EXTRAHIERTER TEXT –

Zellstoff-Compounds – Entwicklung der technologischen Plattform für die Herstellung und Weiterverarbeitung von mit Faserzellstoff verstärkten Kunststoff-Compounds – Halle (Saale)

Die WK-Potenzial-Initiative

Ziel des Vorhabens ist es, eine Technologieplattform zur Herstellung hochwertiger Zellstoff-Compounds und für deren Weiterverarbeitung zu Formteilen zu entwickeln. Das Fraunhofer-Pilotanlagenzentrum für Polymersynthese und -verarbeitung PAZ arbeitet gemeinsam mit den Projektpartnern an einer durchgehenden Produktionskettentechnologie, um Faserzellstoff für die Kunststoff-Verstärkung industriell nutzbar zu machen.

Zellstoff ist ein nahezu unbegrenzt verfügbarer und zudem ein sehr preisstabiler Naturstoff – ein attraktives Material für den Einsatz von faserverstärkten Kunststoffen, die beispielsweise für Instrumententafeln oder Seitenverkleidungen im Auto, in Gehäusen von Elektrogeräten oder für Gartenmöbel genutzt werden. Die thermoplastischen Kunststoffe wie Polypropylen (PP), Polyethylen (PE) oder Polyamid (PA) werden mit Fasern verstärkt, um ganz spezifische Materialeigenschaften zu erzielen.

Zellstofffasern sind nicht nur kostengünstiger und umweltfreundlicher als andere Materialien wie beispielsweise Glas, sondern sie weisen auch im Vergleich zu anderen Naturfasern sehr gute mechanische Kennwerte für die Kunststoff-Verstärkung auf. Setzt man vereinzelte Zellstofffasern mit großer Faserlänge in der Spritzgießcompoundierung ein, sind die entstehenden Materialien genauso belastbar wie Kurzglasfaser-Compounds – bei erheblichen Material- und Kostenvorteilen. Um Zellstofffasern nutzen zu können, stellen sich allerdings große Herausforderungen an den Prozessablauf: Aus dem gängigen Lieferformat „Pappe“ müssen die einzelnen Fasern in ausreichender Länge gewonnen, exakt dosiert und prozesssicher in die Kunststoffschmelze eingebracht werden. Ein solches Verfahren ist bisher nicht verfügbar.

AUFGABENSTELLUNG –
Wiederhole wortgetreu den Abschnitt aus dem Text über Zellstoff-Compounds, beginnend bei „Zellstofffasern sind nicht“ und endend bei „bisher nicht verfügbar.“.

GESPEICHERTE DATENSÄTZE –
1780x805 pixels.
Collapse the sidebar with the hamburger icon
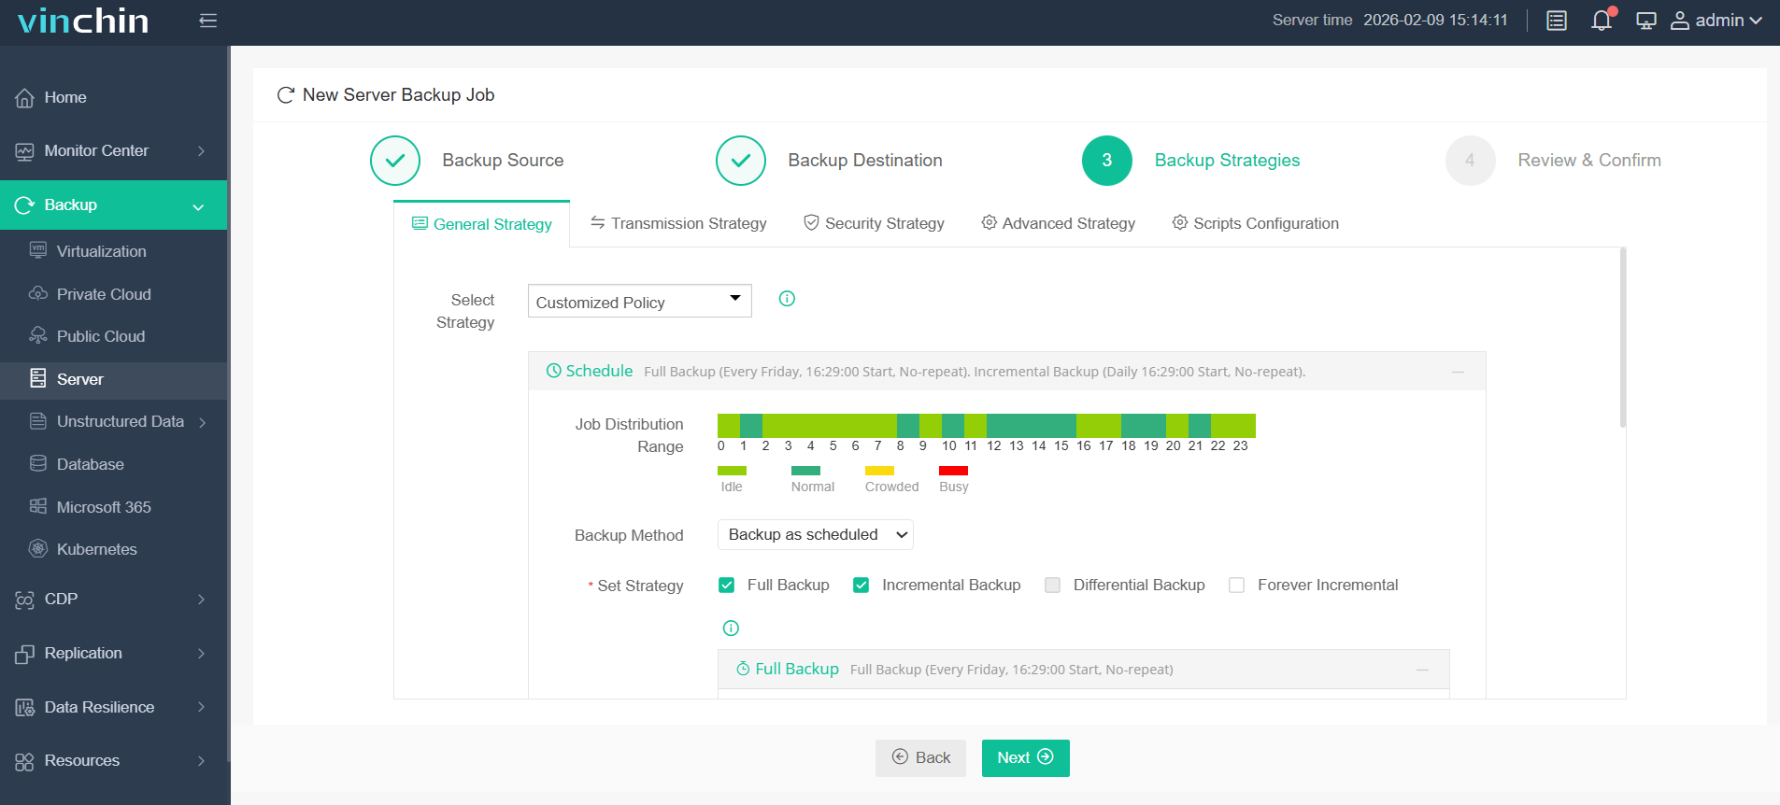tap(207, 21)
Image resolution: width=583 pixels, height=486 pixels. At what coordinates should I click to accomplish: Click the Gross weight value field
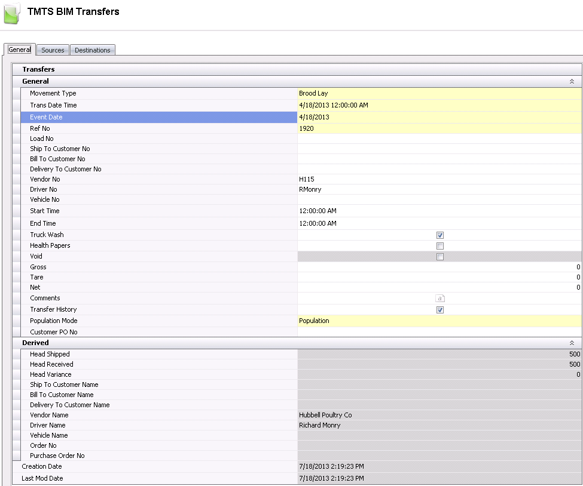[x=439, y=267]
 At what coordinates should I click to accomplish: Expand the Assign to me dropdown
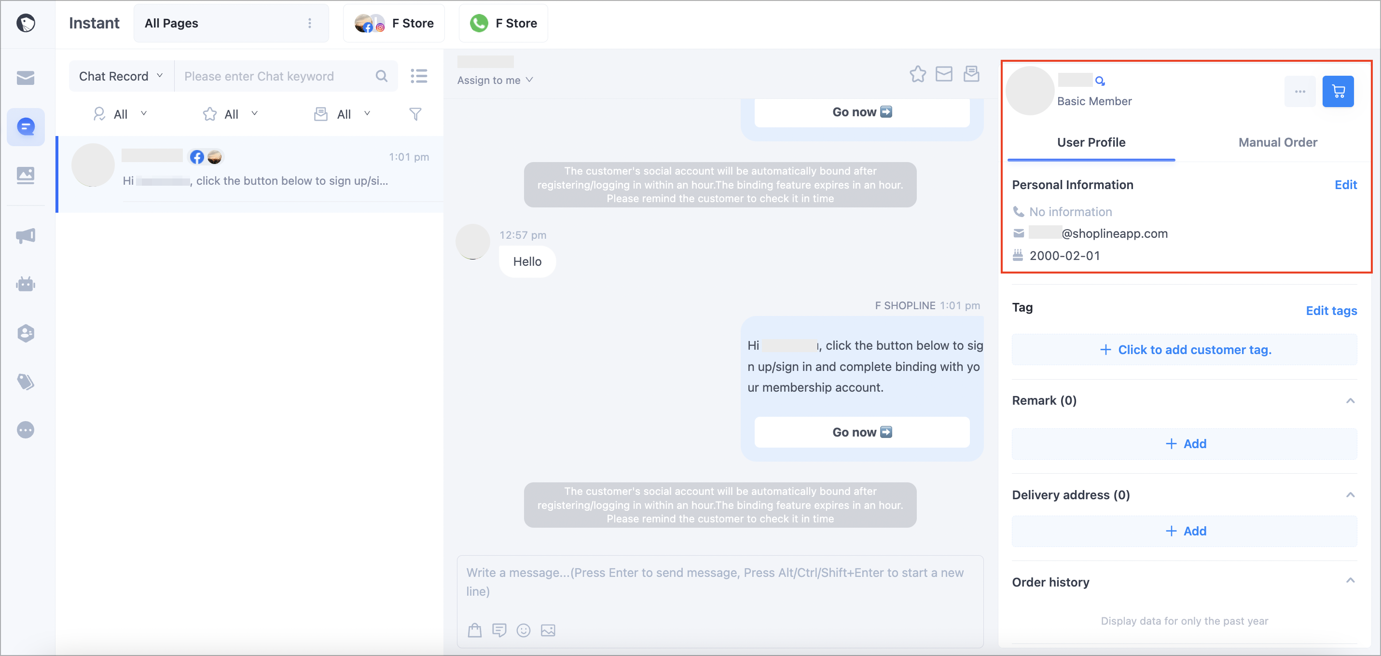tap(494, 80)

BEARBEITETE AUFGABE –
Zellstofffasern sind nicht nur kostengünstiger und umweltfreundlicher als andere Materialien wie beispielsweise Glas, sondern sie weisen auch im Vergleich zu anderen Naturfasern sehr gute mechanische Kennwerte für die Kunststoff-Verstärkung auf. Setzt man vereinzelte Zellstofffasern mit großer Faserlänge in der Spritzgießcompoundierung ein, sind die entstehenden Materialien genauso belastbar wie Kurzglasfaser-Compounds – bei erheblichen Material- und Kostenvorteilen. Um Zellstofffasern nutzen zu können, stellen sich allerdings große Herausforderungen an den Prozessablauf: Aus dem gängigen Lieferformat „Pappe“ müssen die einzelnen Fasern in ausreichender Länge gewonnen, exakt dosiert und prozesssicher in die Kunststoffschmelze eingebracht werden. Ein solches Verfahren ist bisher nicht verfügbar.